Excerpted data:
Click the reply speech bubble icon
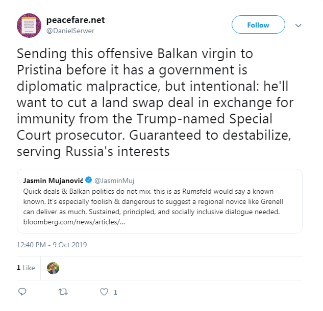The image size is (323, 311). tap(22, 292)
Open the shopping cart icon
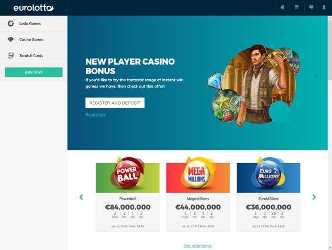Viewport: 332px width, 250px height. [296, 7]
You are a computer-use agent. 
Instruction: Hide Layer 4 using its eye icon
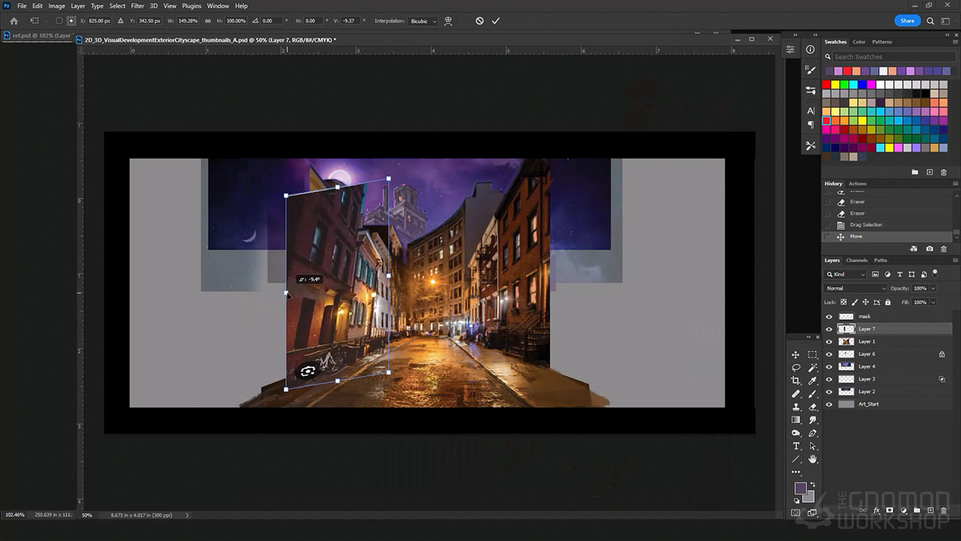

Task goal:
Print out every record above exactly as given. Do not include the pictures.

Expected output:
Click the reply speech bubble icon
The image size is (323, 311). tap(22, 292)
Open the shopping cart icon
Viewport: 332px width, 250px height. [296, 7]
You are a computer-use agent. 
Instruction: Hide Layer 4 using its eye icon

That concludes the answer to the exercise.